Ângela Scalabrim Coutinho, (2002) na pesquisa de mestrado As crianças no interior

da creche: a educação e o cuidado nos momentos de sono, higiene e alimentação, busca

promover um diálogo entre os saberes construídos no campo das Ciências Sociais e Pedagogia, focalizando as ações sociais das crianças na creche nos momentos citados em seu título. Para tanto, a investigadora inseriu-se durante dez meses num grupo de crianças de 1 a 2 anos registrando as relações entre os pares nos momentos de sono, higiene e alimentação.

Ela observou que esses momentos de cuidado são desvinculados do contexto pedagógico, não são planejados nem analisados pelos professores. Nessas ocasiões, eles agem automaticamente, guiados por uma rotina institucionalizada que os aliena de sua própria ação e das interações ricas que ocorrem entre as crianças. A autora observou que as crianças criam significados diversos dos adultos nesses momentos, encontrando sempre jeitos de se relacionarem entre si de forma intensa e prazerosa.

Segundo Coutinho (2002, p. 72), a repetição das ações dos adultos nos momentos de sono, higiene e alimentação flagra um desencontro de dois jeitos de ser: “[...] o das crianças, dinâmico, diverso, pulsante e o da instituição, e por vezes do adulto, rotineiro, homogêneo e ritualizado”. Esse desencontro é observado pela diversidade de outros significados que as crianças atribuem às suas ações e aos momentos vividos. Em seus registros vão surgindo cenas que revelam as relações e criações infantis que modificam a disposição da rotina, provocando encontros e novas significações.

Essas ações das crianças são tomadas como criações próprias da cultura infantil, que se expressa de um modo diferenciado do modo de ser de outras gerações. Todavia, Coutinho

(2002, p. 105), que se utiliza do conceito de cultura de Gertz, alerta que as manifestações

infantis não são dissociadas do mundo cultural e social que as crianças compartilham com outras gerações, pois “suas expressões , nas variadas linguagens, decorrem da relação com a cultura que as cerca, ou seja, com os bens culturais que a sociedade disponibiliza para elas”.

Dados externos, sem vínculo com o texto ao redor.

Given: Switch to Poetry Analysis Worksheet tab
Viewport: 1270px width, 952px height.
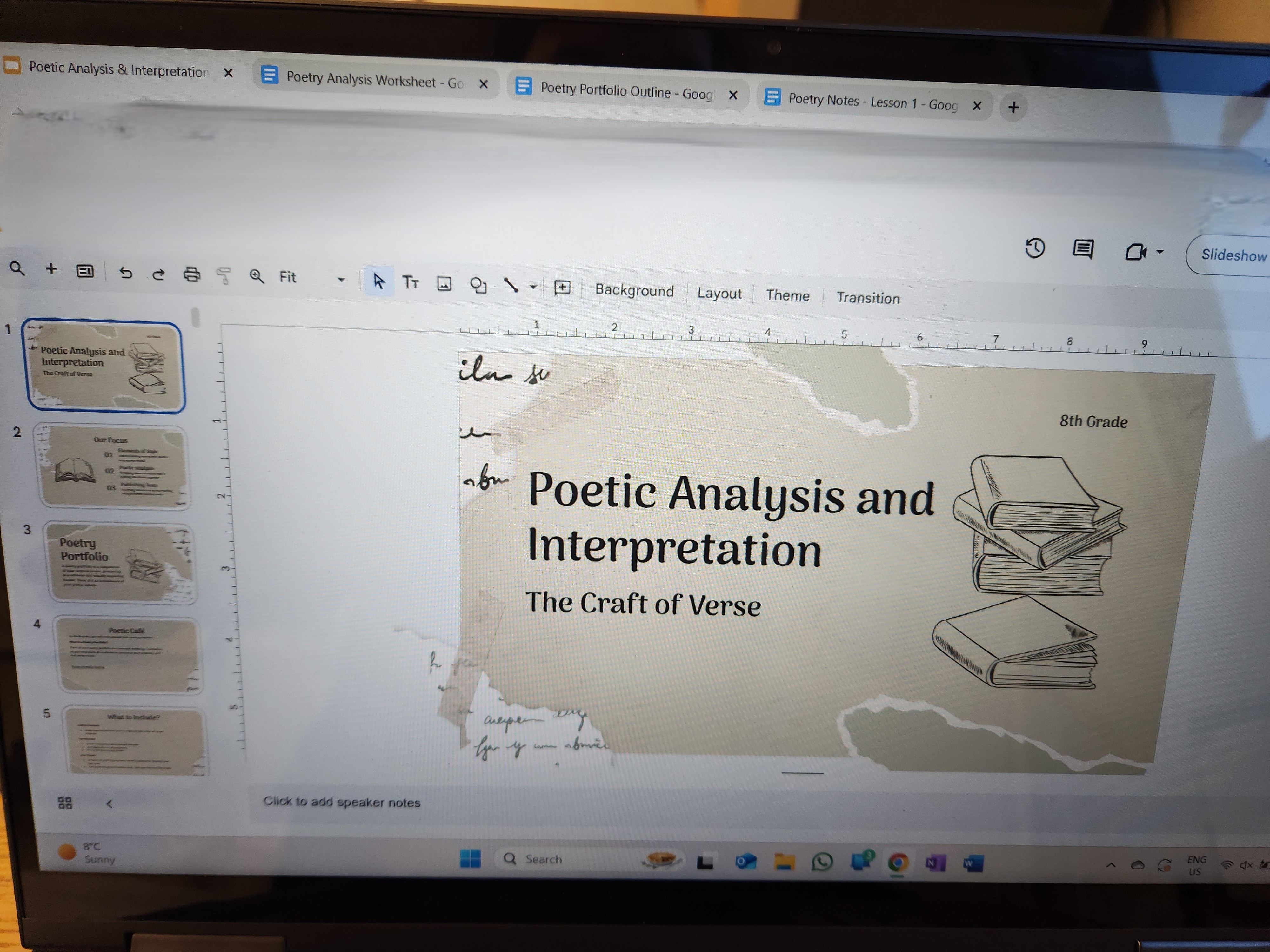Looking at the screenshot, I should point(374,80).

Essas manifestações infantis são despercebidas na maioria das vezes pelos adultos, e, quando vistas, recebem o significado de transgressão, desobediência, bagunça. Isso alarga o desencontro entre crianças e adultos. O não-conhecimento das criações infantis apontado por Coutinho esbarra na falta de planejamento dos momentos de cuidados na creche, em que se

desassocia daquilo é declarado legalmente como função indissociável da educação infantil – o educar e o cuidar. Os momentos de cuidados deveriam ser pensados, planejados e observados como oportunidade de encontros e trocas entre as crianças e entre adultos e crianças.

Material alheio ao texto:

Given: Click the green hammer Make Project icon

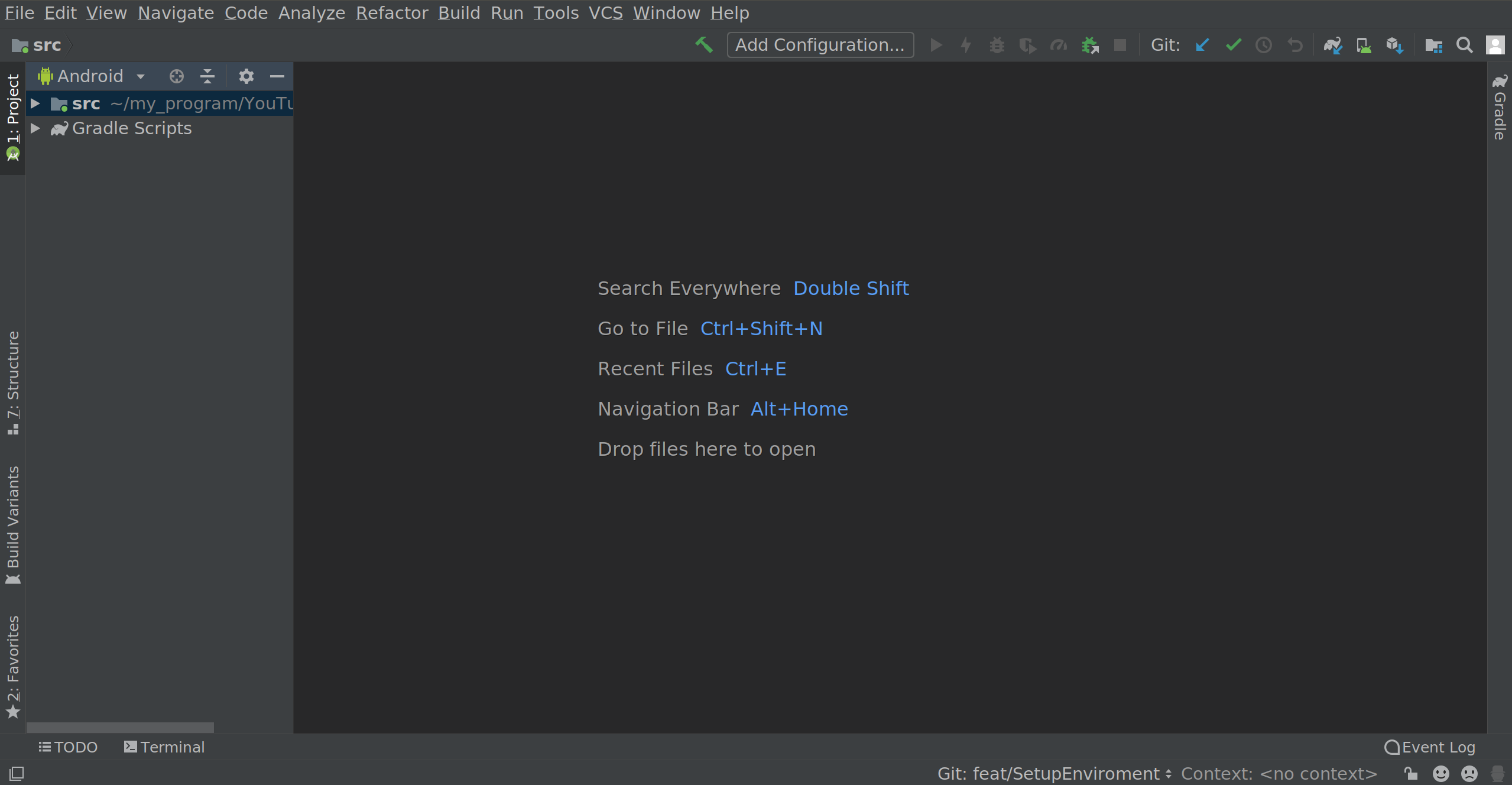Looking at the screenshot, I should tap(703, 45).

Patrícia Prado (1998), na pesquisa de mestrado intitulada Educação e Cultura Infantil

em creche: um estudo sobre as brincadeiras de crianças pequeninas em um CEMEI de Campinas, faz inicialmente uma crítica aos pressupostos da Psicologia que vêem o

desenvolvimento infantil de forma dissociada do contexto histórico social, relegando ao psiquismo individual a constituição do ser. Busca compreender a ação da criança enquanto ser social contextualizado por suas ações nos momentos de brincadeira. Afirma que a ação das crianças e a significação que elas atribuem ao mundo, fazem da brincadeira uma possibilidade de transformar a realidade à sua volta. Observa que as brincadeiras são significadas pela criança de acordo com a cultura a que pertence, e que a infância e o modo de ser criança se modificam de acordo com o tempo e espaço de que fazem parte.